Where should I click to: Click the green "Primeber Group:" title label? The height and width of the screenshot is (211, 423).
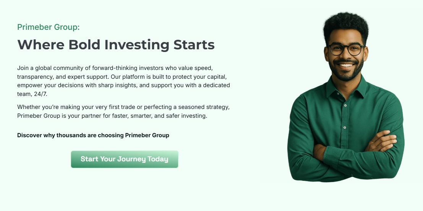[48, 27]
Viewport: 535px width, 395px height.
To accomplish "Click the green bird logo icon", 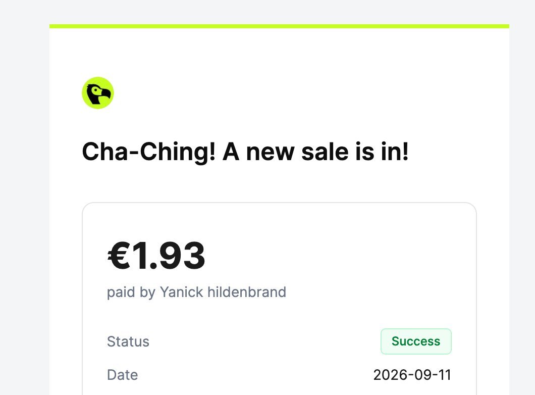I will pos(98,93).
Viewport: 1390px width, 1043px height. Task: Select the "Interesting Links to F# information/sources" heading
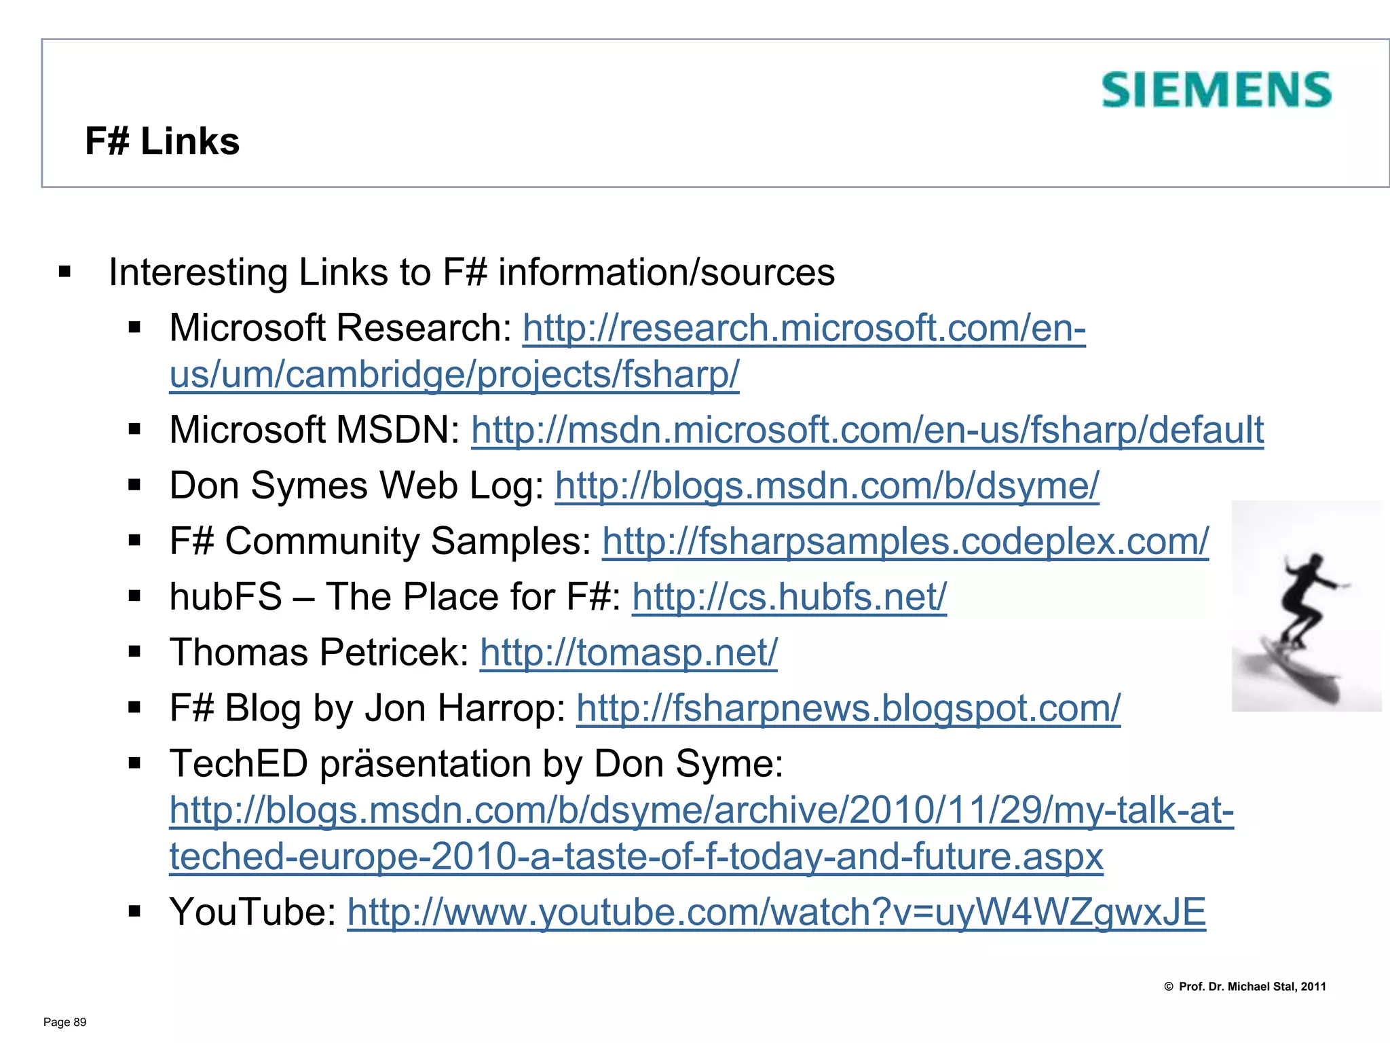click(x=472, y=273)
#####
## Task requirements
Repeat word for word the lines beginning at the one with "Viewport: 1390px width, 1043px" and ending at the final line of the records above, both included, and no others. Leave the pictures out.

## Reply
Viewport: 1390px width, 1043px height. Task: Select the "Interesting Links to F# information/sources" heading
click(x=472, y=273)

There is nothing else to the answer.